Star Wars_ Legacy of the Force 04_ Exile - Aaron Allston [72]
Data came from the drunk patrons and the sober ones, from the happy ones and bitter ones, from the officers with marital problems and straying eyes, from the personnel with accumulated resentments and inadequate filters between their brains and their mouths.
The most valuable data often came from patrons who, at the end of their rest-and-recreation leaves, were dead broke and too drunk to stand. The special circle of Errant Venture employees took care of them, letting them sober up in quiet little lounges, giving them enough credits for a return shuttle flight to their military units—assuming they hadn’t bought round-trip fare in the first place, which often they hadn’t—and even half carrying them to the shuttle docks for their outbound flights. Han, Lando, and the other data gatherers became new best friends to an immense number of young soldiers, pilots, and technical personnel.
But the information they farmed was frustratingly tenuous. One week into their operation, the data gatherers assembled to see if there were any informational gemstones to be found.

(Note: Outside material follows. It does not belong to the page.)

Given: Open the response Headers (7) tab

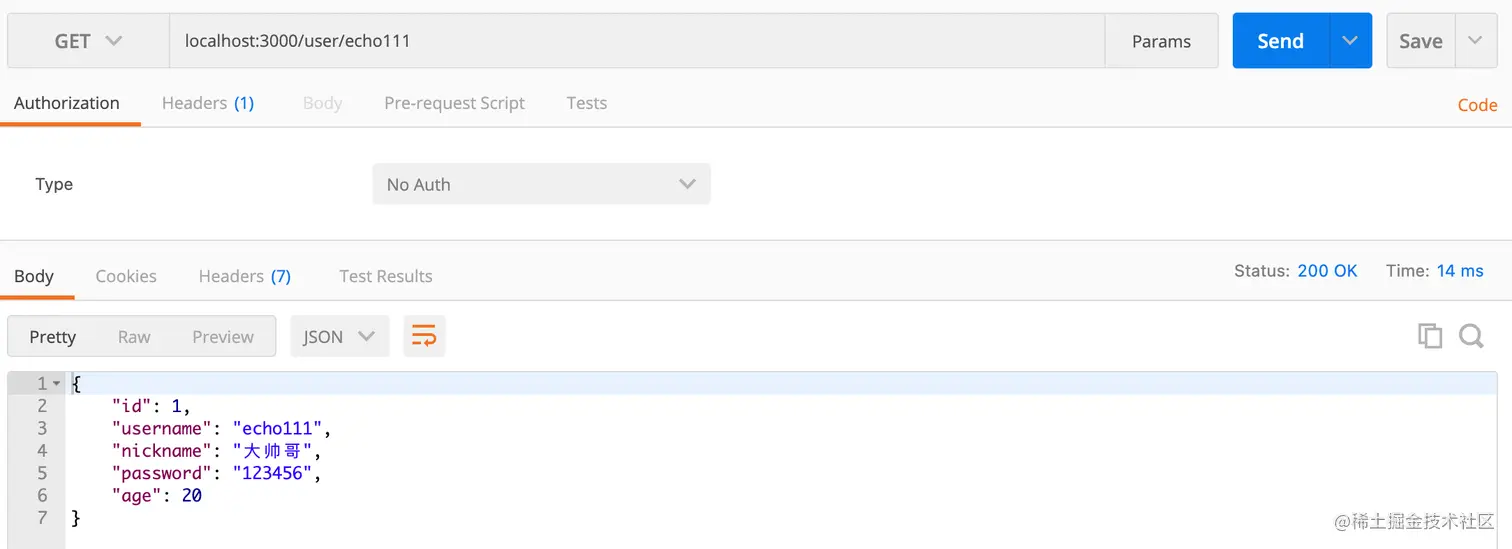Looking at the screenshot, I should (x=244, y=276).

“I say we start with you,” Lando said, pointing to Wedge. “You look unhappiest. And that means results.”
Wedge did look surly, and the look he shot at Lando did nothing to diminish that impression. “Unhappy, yes,” he said. “Results, not really. Syal is here today, gambling in the Maw Casino.” Syal, Wedge’s eldest daughter, was a pilot with the Alliance forces, and Lando felt a rush of sympathy for Wedge—to be so close to her, yet unable to approach her, all for the silly little reason that he was technically regarded as enemy personnel.
Then Wedge added, “With a boy.”
Lando snorted. “A boy? What, twelve, thirteen years old?”

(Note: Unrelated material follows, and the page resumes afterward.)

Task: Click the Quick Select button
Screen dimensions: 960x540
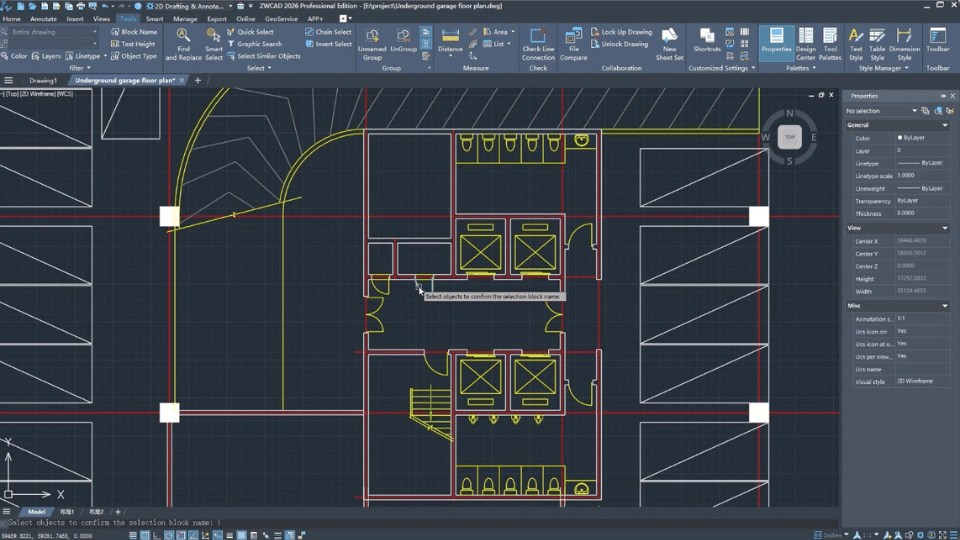Action: tap(254, 32)
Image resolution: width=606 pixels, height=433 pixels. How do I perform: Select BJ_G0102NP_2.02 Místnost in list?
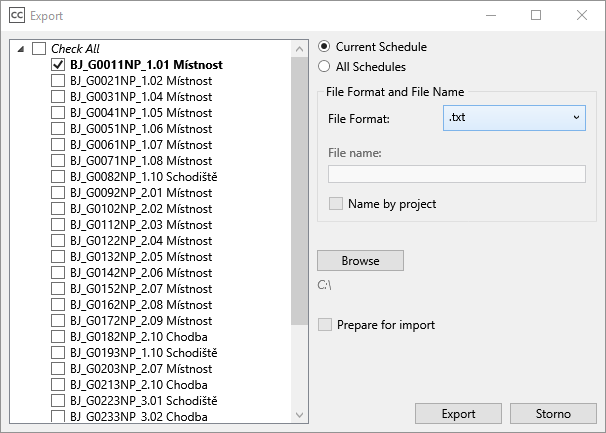tap(140, 209)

Wedge’s glare did not waver. “About her age. And a pilot. There are two types of male pilots. Good men, such as the ones I never tried to break or run out of my squadrons, whom I would shoot before I ever trusted them with my daughter. And worse men, whom I would shoot if I caught them looking at my daughter.”
“Thirty seconds in,” Corran said, “and we’ve already strayed from our topic. War, right? People are still interested in war and puppet masters?”
Wedge sighed and turned his glare onto the tabletop.
“I know this is going to sound strange,” Leia said, “but I haven’t found any indication that this war was precipitated by outside forces. I’ve been reviewing news reports, historical analysis, all the data we have on hand, and it looks like the central conflict between Corellia and the GA was the inevitable conclusion of their respective political directions.”
“Fewer syllables, please,” Lando said. “Remember, your husband is at the table.”
Han gave him a faintly amused you’re-next look, then turned his attention back to his wife. “So that means no puppet master?”
She shook her head. “It means that war itself is not the puppet master’s original plan, or at least not his fault. But the manipulations we think we’ve detected do add up to something. We can see a cause-and-effect relationship…we just have to figure out the motive.”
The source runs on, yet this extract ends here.